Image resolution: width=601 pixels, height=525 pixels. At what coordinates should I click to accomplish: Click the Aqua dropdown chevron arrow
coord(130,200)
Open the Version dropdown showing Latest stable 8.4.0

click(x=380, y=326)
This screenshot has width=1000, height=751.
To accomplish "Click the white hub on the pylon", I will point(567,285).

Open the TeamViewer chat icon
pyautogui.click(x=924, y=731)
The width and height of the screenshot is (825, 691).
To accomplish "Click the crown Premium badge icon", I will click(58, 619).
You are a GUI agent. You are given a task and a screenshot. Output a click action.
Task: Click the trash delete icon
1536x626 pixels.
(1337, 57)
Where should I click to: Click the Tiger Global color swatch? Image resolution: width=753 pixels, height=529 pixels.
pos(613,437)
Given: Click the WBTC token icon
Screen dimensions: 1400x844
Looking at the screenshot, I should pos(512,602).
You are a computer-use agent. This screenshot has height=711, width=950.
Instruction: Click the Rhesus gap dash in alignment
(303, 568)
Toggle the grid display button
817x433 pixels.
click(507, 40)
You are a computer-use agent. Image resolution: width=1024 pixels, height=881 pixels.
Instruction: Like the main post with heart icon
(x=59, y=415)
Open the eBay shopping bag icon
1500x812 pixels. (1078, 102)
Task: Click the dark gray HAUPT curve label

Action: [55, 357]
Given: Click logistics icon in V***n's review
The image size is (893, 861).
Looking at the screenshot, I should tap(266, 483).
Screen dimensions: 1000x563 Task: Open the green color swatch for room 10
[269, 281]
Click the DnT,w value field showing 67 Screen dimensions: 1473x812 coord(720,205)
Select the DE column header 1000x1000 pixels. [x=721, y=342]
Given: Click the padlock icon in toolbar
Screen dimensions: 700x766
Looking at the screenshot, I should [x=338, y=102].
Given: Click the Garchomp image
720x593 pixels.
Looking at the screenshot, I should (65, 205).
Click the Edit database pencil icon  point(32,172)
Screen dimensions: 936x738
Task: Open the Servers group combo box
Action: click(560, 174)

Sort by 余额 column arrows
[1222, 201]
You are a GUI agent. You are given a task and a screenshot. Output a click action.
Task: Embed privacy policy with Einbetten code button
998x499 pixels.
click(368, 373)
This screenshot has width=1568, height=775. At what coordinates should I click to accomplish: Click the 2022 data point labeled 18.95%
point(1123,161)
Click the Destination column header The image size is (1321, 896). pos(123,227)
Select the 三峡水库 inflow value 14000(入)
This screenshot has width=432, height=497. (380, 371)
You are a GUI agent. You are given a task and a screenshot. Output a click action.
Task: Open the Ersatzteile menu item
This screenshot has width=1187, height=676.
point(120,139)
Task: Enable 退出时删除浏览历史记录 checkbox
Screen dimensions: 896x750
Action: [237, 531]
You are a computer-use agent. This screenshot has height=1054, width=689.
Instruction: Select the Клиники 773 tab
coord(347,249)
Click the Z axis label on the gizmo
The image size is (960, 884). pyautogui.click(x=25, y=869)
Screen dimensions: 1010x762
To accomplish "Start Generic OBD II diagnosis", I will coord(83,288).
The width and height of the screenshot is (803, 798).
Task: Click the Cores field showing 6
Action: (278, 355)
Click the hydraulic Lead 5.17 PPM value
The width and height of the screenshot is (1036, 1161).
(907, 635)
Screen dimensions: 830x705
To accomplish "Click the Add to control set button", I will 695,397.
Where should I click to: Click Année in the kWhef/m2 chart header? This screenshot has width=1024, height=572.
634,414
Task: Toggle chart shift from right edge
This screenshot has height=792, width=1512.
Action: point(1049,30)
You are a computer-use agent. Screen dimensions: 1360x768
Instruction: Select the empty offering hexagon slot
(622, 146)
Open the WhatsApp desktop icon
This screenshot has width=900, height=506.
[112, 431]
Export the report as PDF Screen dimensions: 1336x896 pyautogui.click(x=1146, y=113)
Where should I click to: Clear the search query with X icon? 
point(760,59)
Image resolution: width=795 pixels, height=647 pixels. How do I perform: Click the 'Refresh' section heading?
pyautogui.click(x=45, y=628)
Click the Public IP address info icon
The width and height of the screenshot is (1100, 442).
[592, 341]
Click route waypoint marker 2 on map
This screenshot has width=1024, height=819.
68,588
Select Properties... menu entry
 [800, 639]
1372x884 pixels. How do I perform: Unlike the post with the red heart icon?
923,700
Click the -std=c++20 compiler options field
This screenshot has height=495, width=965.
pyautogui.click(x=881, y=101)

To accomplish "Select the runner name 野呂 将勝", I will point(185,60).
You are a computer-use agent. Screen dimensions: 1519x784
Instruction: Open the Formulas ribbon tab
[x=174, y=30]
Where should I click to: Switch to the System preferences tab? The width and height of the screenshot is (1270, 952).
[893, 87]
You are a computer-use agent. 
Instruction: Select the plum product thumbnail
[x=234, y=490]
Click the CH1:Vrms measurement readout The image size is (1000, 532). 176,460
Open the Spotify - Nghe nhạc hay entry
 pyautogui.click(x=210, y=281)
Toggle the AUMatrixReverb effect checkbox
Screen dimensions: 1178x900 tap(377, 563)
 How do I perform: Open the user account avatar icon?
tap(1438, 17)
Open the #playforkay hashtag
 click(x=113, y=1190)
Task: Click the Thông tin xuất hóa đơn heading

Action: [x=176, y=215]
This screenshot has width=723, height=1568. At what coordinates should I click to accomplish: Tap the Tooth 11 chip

- **WORK INSTRUCTIONS**
Copy every line of the listing above exactly, from top to bottom.

- **TASK RESULT**
Image resolution: width=601 pixels, height=525 pixels. At what coordinates should I click to accomplish: Click the Aqua dropdown chevron arrow
coord(130,200)
Open the Version dropdown showing Latest stable 8.4.0

click(x=380, y=326)
This screenshot has width=1000, height=751.
To accomplish "Click the white hub on the pylon", I will point(567,285).

Open the TeamViewer chat icon
pyautogui.click(x=924, y=731)
The width and height of the screenshot is (825, 691).
To accomplish "Click the crown Premium badge icon", I will click(58, 619).
You are a GUI agent. You are given a task and a screenshot. Output a click action.
Task: Click the trash delete icon
1536x626 pixels.
(1337, 57)
Where should I click to: Click the Tiger Global color swatch? Image resolution: width=753 pixels, height=529 pixels.
pos(613,437)
Given: Click the WBTC token icon
Screen dimensions: 1400x844
Looking at the screenshot, I should pos(512,602).
You are a computer-use agent. This screenshot has height=711, width=950.
Instruction: Click the Rhesus gap dash in alignment
(303, 568)
Toggle the grid display button
817x433 pixels.
click(507, 40)
You are a computer-use agent. Image resolution: width=1024 pixels, height=881 pixels.
Instruction: Like the main post with heart icon
(x=59, y=415)
Open the eBay shopping bag icon
1500x812 pixels. (1078, 102)
Task: Click the dark gray HAUPT curve label

Action: [55, 357]
Given: Click logistics icon in V***n's review
The image size is (893, 861).
Looking at the screenshot, I should tap(266, 483).
Screen dimensions: 1000x563 Task: Open the green color swatch for room 10
[269, 281]
Click the DnT,w value field showing 67 Screen dimensions: 1473x812 coord(720,205)
Select the DE column header 1000x1000 pixels. [x=721, y=342]
Given: Click the padlock icon in toolbar
Screen dimensions: 700x766
Looking at the screenshot, I should [x=338, y=102].
Given: Click the Garchomp image
720x593 pixels.
Looking at the screenshot, I should (65, 205).
Click the Edit database pencil icon  point(32,172)
Screen dimensions: 936x738
Task: Open the Servers group combo box
Action: click(560, 174)

Sort by 余额 column arrows
[1222, 201]
You are a GUI agent. You are given a task and a screenshot. Output a click action.
Task: Embed privacy policy with Einbetten code button
998x499 pixels.
click(368, 373)
This screenshot has width=1568, height=775. At what coordinates should I click to accomplish: Click the 2022 data point labeled 18.95%
point(1123,161)
Click the Destination column header The image size is (1321, 896). pos(123,227)
Select the 三峡水库 inflow value 14000(入)
This screenshot has width=432, height=497. (380, 371)
You are a GUI agent. You are given a task and a screenshot. Output a click action.
Task: Open the Ersatzteile menu item
This screenshot has width=1187, height=676.
point(120,139)
Task: Enable 退出时删除浏览历史记录 checkbox
Screen dimensions: 896x750
Action: [237, 531]
You are a computer-use agent. This screenshot has height=1054, width=689.
Instruction: Select the Клиники 773 tab
coord(347,249)
Click the Z axis label on the gizmo
The image size is (960, 884). pyautogui.click(x=25, y=869)
Screen dimensions: 1010x762
To accomplish "Start Generic OBD II diagnosis", I will coord(83,288).
The width and height of the screenshot is (803, 798).
Task: Click the Cores field showing 6
Action: (278, 355)
Click the hydraulic Lead 5.17 PPM value
The width and height of the screenshot is (1036, 1161).
(907, 635)
Screen dimensions: 830x705
To accomplish "Click the Add to control set button", I will 695,397.
Where should I click to: Click Année in the kWhef/m2 chart header? This screenshot has width=1024, height=572.
634,414
Task: Toggle chart shift from right edge
This screenshot has height=792, width=1512.
Action: point(1049,30)
You are a computer-use agent. Screen dimensions: 1360x768
Instruction: Select the empty offering hexagon slot
(622, 146)
Open the WhatsApp desktop icon
This screenshot has width=900, height=506.
[112, 431]
Export the report as PDF Screen dimensions: 1336x896 pyautogui.click(x=1146, y=113)
Where should I click to: Clear the search query with X icon? 
point(760,59)
Image resolution: width=795 pixels, height=647 pixels. How do I perform: Click the 'Refresh' section heading?
pyautogui.click(x=45, y=628)
Click the Public IP address info icon
The width and height of the screenshot is (1100, 442).
[592, 341]
Click route waypoint marker 2 on map
This screenshot has width=1024, height=819.
68,588
Select Properties... menu entry
 [800, 639]
1372x884 pixels. How do I perform: Unlike the post with the red heart icon?
923,700
Click the -std=c++20 compiler options field
This screenshot has height=495, width=965.
pyautogui.click(x=881, y=101)

To accomplish "Select the runner name 野呂 将勝", I will point(185,60).
You are a computer-use agent. Screen dimensions: 1519x784
Instruction: Open the Formulas ribbon tab
[x=174, y=30]
Where should I click to: Switch to the System preferences tab? The width and height of the screenshot is (1270, 952).
[893, 87]
You are a computer-use agent. 
Instruction: Select the plum product thumbnail
[x=234, y=490]
Click the CH1:Vrms measurement readout The image size is (1000, 532). 176,460
Open the Spotify - Nghe nhạc hay entry
 pyautogui.click(x=210, y=281)
Toggle the AUMatrixReverb effect checkbox
Screen dimensions: 1178x900 tap(377, 563)
 How do I perform: Open the user account avatar icon?
tap(1438, 17)
Open the #playforkay hashtag
 click(x=113, y=1190)
Task: Click the Thông tin xuất hóa đơn heading

Action: [x=176, y=215]
This screenshot has width=723, height=1568. At what coordinates should I click to accomplish: Tap the Tooth 11 chip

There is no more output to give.